[xsl] encoding and NCRs; source doc as SAX events in JAXP (was: Converting &...)

Subject: [xsl] encoding and NCRs; source doc as SAX events in JAXP (was: Converting &...)
From: Mike Brown <mike@xxxxxxxx>
Date: Sat, 26 Jul 2003 14:31:09 -0600 (MDT)
This discussion was mostly resolved off-list, but for the sake of
the archives, and because some of us can't get enough of clearing
up character encoding misconceptions...

Elizabeth Barham wrote:
> [re: "?" substitutions for unencodable or undecodable characters] 
> Is it possible to bypass this mechanism?

It's a feature of the codec that is doing the encoding or decoding. If you're
invoking it yourself, then sure, you may have other options such as raising an
exception or ignoring the unknown character or byte sequence. It depends on
the API of the codec. (I'm trying to speak in relatively language neutral
terms here)

> I would like to pass a byte
> into Java and not have it modified in anyway.

XML manifests in an encoded form (bytes) for the purposes of network
transmission and disk storage, but *parsed* XML is no longer treated as bytes
-- instead, it is treated as Unicode string objects arranged in a logical
hierarchy (elements, attributes, etc.), and this info is communicated to the
application (your "Java") as either SAX event calls or a DOM Document object.

A numeric character reference like "&#169;" manifests in the encoded,
'physical' document as a series of bytes for each character (e.g. if it is
UTF-16LE encoded, "&" is 0x00 0x26, "#" is 0x00 0x23, and so on). When the
bytes are decoded by the parser, they become a Unicode string consisting of
the 6 characters: ampersand, number sign, digit 1, digit 6, digit 9,
semicolon. The parser recognizes this markup as longhand for the single
Unicode character: copyright symbol (Unicode character number 169), so that's
what it reports to the application.

Your problem is most likely fixable with a very simple change to one line of
your application's code, and knowing what to fix will be possible when you
fully grasp the XML processing model and the underlying character encoding
model, as well as the nuances of your application platform's codec APIs.

I'd like to help further, but you'll need to boil it down to a simple
bit of code that reproduces the error so I can see exactly what's going on.
Off-list, please.

> But, I *do* have an XSLT question to ask as and addendum. What is the
> best way to drive the xml input of an XSLT formatter from inside a
> java class? 
> 
> For example, let us say that I have an XSLT stylesheet that is set up
> to expect a certain format, and I have a java class whose data I would
> like to have processed by said stylesheet. It seems a waste to make a
> StringBuffer of things like "<?xml version='1.0'?><doc><t>x</t></doc>"
> and then pass it into the transformer since it would be possible to
> generate the SAX events from within the Java class.
> 
> Looking at javax.xml.parsers.SAXParser, I notice the parse() function,
> but those seem to be dealing with incoming streams and not events.

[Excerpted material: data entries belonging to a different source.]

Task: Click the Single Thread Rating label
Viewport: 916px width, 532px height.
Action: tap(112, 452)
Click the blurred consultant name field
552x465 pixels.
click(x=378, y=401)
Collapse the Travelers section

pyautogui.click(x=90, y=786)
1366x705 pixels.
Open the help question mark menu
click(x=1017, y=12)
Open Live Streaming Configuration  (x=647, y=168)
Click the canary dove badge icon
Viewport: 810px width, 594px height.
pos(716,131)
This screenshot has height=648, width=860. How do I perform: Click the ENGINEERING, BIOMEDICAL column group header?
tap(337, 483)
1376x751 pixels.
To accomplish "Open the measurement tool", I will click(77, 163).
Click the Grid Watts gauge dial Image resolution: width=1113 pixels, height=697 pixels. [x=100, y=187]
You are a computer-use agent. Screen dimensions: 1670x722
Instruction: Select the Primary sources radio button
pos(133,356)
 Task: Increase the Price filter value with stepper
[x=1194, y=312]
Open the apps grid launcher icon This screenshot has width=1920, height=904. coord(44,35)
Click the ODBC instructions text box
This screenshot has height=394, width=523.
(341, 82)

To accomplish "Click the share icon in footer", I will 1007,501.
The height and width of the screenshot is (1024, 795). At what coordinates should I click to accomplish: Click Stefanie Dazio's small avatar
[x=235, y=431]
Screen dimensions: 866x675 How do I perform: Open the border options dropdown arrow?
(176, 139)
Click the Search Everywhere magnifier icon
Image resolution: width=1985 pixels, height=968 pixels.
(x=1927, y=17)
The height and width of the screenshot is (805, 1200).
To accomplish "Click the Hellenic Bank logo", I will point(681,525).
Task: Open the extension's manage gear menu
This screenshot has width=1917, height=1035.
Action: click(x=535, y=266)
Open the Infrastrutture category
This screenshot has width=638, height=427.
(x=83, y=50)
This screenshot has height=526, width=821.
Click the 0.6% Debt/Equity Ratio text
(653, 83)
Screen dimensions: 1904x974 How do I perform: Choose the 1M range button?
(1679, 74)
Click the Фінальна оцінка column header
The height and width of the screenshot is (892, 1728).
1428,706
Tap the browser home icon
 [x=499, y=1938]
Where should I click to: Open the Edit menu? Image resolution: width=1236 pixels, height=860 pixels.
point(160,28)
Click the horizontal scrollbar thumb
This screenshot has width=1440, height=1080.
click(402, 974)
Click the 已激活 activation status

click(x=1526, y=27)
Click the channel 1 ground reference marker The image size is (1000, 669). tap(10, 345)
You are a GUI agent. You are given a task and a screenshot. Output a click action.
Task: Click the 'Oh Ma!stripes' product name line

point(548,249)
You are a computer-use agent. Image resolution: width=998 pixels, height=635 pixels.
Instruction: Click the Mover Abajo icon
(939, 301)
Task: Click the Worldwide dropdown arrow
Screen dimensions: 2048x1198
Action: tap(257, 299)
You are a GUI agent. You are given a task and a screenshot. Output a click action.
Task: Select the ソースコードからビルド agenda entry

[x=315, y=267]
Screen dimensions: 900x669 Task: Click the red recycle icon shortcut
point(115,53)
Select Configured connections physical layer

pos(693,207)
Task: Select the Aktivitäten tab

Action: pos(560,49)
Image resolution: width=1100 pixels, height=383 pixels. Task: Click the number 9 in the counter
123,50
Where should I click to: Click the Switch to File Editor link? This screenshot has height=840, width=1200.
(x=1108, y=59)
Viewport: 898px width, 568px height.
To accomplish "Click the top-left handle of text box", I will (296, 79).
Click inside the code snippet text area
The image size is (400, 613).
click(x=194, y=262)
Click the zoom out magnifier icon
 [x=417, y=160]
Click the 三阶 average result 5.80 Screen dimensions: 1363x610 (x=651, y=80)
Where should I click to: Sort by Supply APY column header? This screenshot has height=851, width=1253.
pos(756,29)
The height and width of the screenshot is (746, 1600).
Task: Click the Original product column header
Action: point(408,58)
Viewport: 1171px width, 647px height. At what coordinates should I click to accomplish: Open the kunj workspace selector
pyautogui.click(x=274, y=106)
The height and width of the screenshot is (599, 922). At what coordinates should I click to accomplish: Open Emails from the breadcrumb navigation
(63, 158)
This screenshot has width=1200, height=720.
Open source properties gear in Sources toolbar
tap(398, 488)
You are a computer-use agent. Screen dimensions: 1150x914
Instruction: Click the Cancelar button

Yes, parsers generally rely on their input being bytes, which is implicitly
mandated by the XML 1.0 spec. Convenience APIs have emerged over the years,
operating at various levels, to accept different kinds of input (URIs,
pre-decoded Unicode streams, DOM objects) but they typically all end up
converting these to bytes, behind the scenes, for the underlying parser's
benefit. [expat's, at least...]

For transformations, I *think* you can generate your source document as SAX
events that a JAXP application can utilize, but I'm not sure if you can just
create a parser and start calling handler methods, or if you have to implement
an XMLReader, or what. Maybe someone else can provide an example of how to do
it? I've never tried it myself. Note that your XSLT processor might come with
some helpful examples, e.g. examples/java/TraxExamples.java in Saxon's
distribution .zip.

As for whether it's better than marshalling your object's data into XML
markup, I'd give some consideration to the maintainability and scalability of
your code. Generating markup is going to be easier to understand, problems
with it are going to be easy to diagnose, its output will be more widely
useful, and it will probably not be all *that* much slower, in typical use
cases, than marshalling into a series of SAX events. Just my 2c.